ヨーロッパは、第二次大戦後にこうしたことを考え始めました。60年代には自分たちをヨーロッパ人というようになりました。また経済についていえば、ヨーロッパでは国をまたがる大型プロジェクトがあります。例えばエアバス。日本訪問時に三菱グループとの会合で申し上げたのは、アジアにもヨーロッパに追いついてアジア版エアバスができないかということです。上海は80年代に民間航空機の試作に成功しましたが、それをビジネス化することはコスト面の考え方から事業化できませんでした。もしもここで日本と協力できたらよかったのにと思ったのです。あの頃から既に15年が経ち、感無量です。こうした分野を含めて、今後は日中が意見を出し合ってともに発展していく。今回のフォーラムはこういう目的に資するような形で、若者へ広く開放された集まりにしていきたいです。


岡田克也 皆さんこんにちは、岡田克也です。今日は中国の次の世代を担う皆さんと率直な意見交換ができればいいなと思っています。私は中国の若い世代の考えを知りたくて来ました。年齢が違えばコミュニケーションは難しいですが、国が違えばなおさらでしょうが、今日はそれを敢えて承知で交流したいです。


まずナショナリズムについてですが、私が民主党の代表をしていた2005年に中国各地で若い人が中心になって反日デモが起きました。日本にも反中的な考え方をする人はいますが、あの時中国で起きたのは現実に意思を持って日本の大使館や領事館に行動したのであって、それに大きなショックを受けたのです。狭い排他的なナショナリズムを卒業しないとアジアの未来はないと思ったのです。

2番目は、戦後日本の果たしてきた役割について皆さんがどう考えているのかということについて。
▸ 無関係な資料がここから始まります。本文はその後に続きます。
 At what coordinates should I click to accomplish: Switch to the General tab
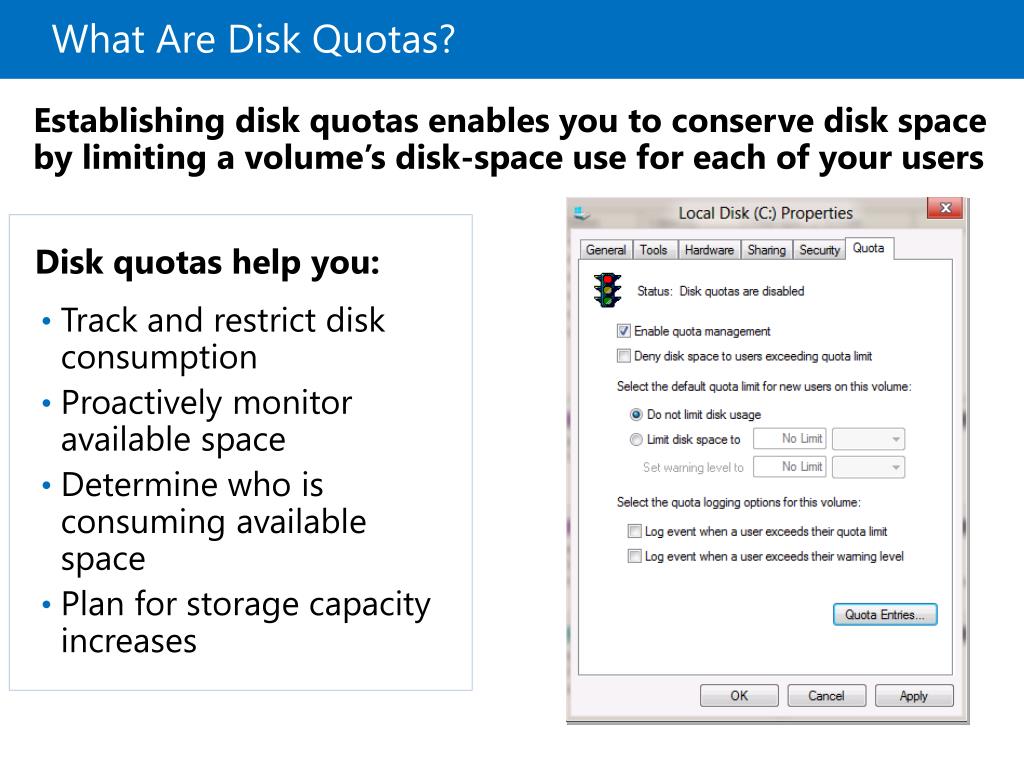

戦争の反省に立って、日本は60年間平和国家を目指して頑張ってきました。自衛隊が海外に武器を使ったことは一度もない。戦争の反省に立って、日本はアジアの民主国家の先頭を走り、その経済的発展をODAとしてアジアへの援助に向けてきた。その発展はアジア全体のために使われた。中国に対しても天安門事件の後各国が経済制裁をする中、日本は一番に援助を再開した。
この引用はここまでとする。